To sum up: Error logging helps us find WHERE code is failing.
Trace logging is the process of saving informative statements about what a program is doing at any given time.
Trace statements may be simple very simple statements of fact such as “User xxx accessed cart”, or they may include entire data structures/objects that are being worked with at a given time in the code. Trace statements are a way for us as developers to see the path that code is following when we aren’t the ones running it. This often eliminates that call to the user to have them walk us through the issue, because ideally we can look up the trace logs at the time, they had the problem and see what was happening.
Once again, many frameworks support trace logging, and at a minimum it’s simple to set up trace logs to save to a database or text file. We’ll often set different status levels on trace logs, such as “information”, “warning”, etc. to be able to identify and filter these logs a little more granularly.
When first starting a project, I’ll often put in TONS of trace logging statements, probably far more than necessary. I’ll log what’s going on, the state of different objects in my code, and so on. I’ll often pare the trace logging down later once I’ve had a chance to test it and see what logging is valuable and what isn’t so much. By making a habit of writing trace logs while I write my code though, I end up with better trace logs that aren’t an afterthought – they reflect the intent of the code.
There are one or two issues that can arise with trace logging. If we overdo it, we may fill too much space in a database or on a hard drive. Make sure you clean these logs up so you don’t suddenly run out of space. There’s also the danger that we might log something sensitive and that someone looking at that log could see something they shouldn’t. If you’re cognizant of this, it’s usually not an issue, but it is something to keep in mind.
To sum up: Trace logging helps us find the WHY code is failing
The final type of logging I’m going to talk about is audit logging. Audit logging the process of logging the actions that user’s take within the system in a formal way.
I like to think of audit logging as an insurance policy. In my opinion, any time a user takes an action that impacts data that the software uses, this should be logged. Not only can this be helpful additional information for trace logging, but it also holds users accountable for their actions, and makes it easier to figure out if something in your system isn’t working due to a bug, or maybe due to a user mistake.
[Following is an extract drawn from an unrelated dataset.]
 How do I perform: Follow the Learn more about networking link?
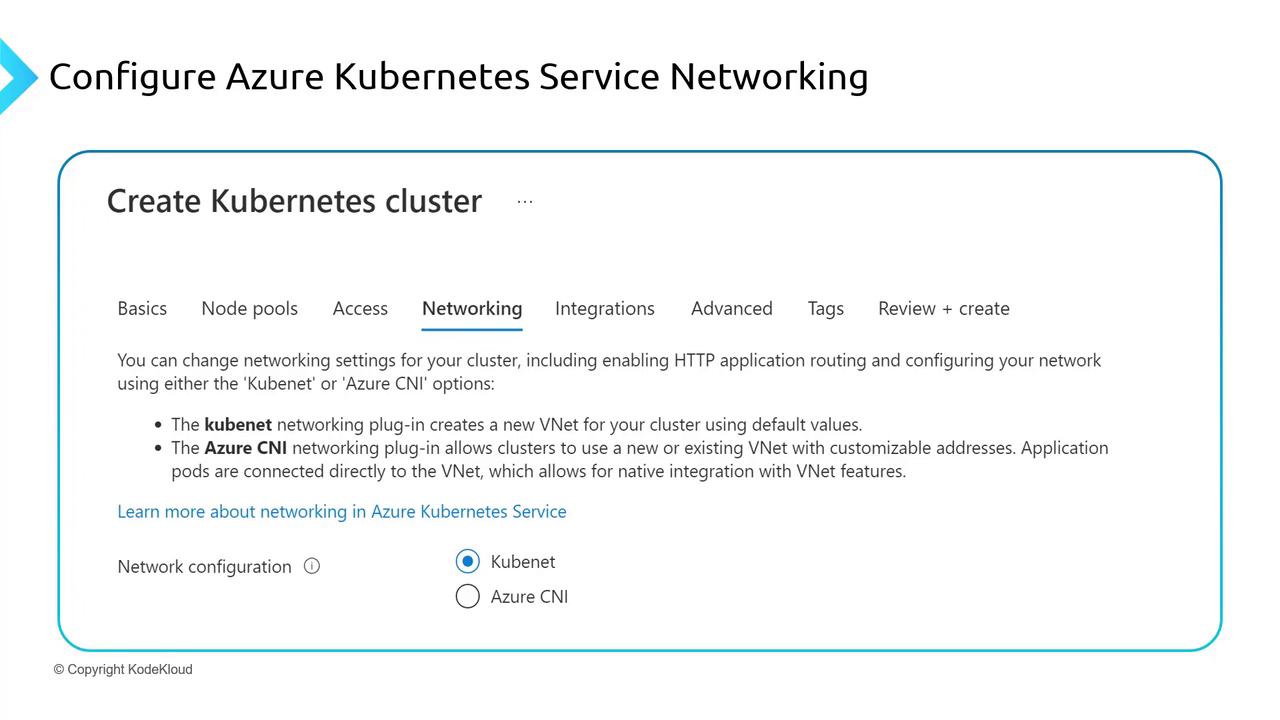[x=342, y=512]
As with the other two, audit logging is usually easy to set up. There are frameworks and tools that can help with it if needed, but I’ll often just set up a simple table specifically designated as the audit log that tracks what users took what actions that affected system data when. I make setting up this logging mechanism an initial development step with a project once again, so that I can be adding audit log data as I go whenever it makes sense.
To sum up: Audit logging helps us find WHO has touched code that is failing
So there you have it. By making error logging, trace logging, and audit logging a priority in my development process, I’ve eliminated most of those late nights, weekends, and frustrating user phone calls.
It seems like such a simple thing, but it’s something that I used to take for granted, and that I’ve seen many other developers ignore in the name of “saving time” or “shipping faster.” The truth is, the minuscule amount of extra time and effort made to have a good logging strategy as a part of your development process will save you lots more time down the road when it comes to supporting your application. That’s why logging is a developer’s secret weapon.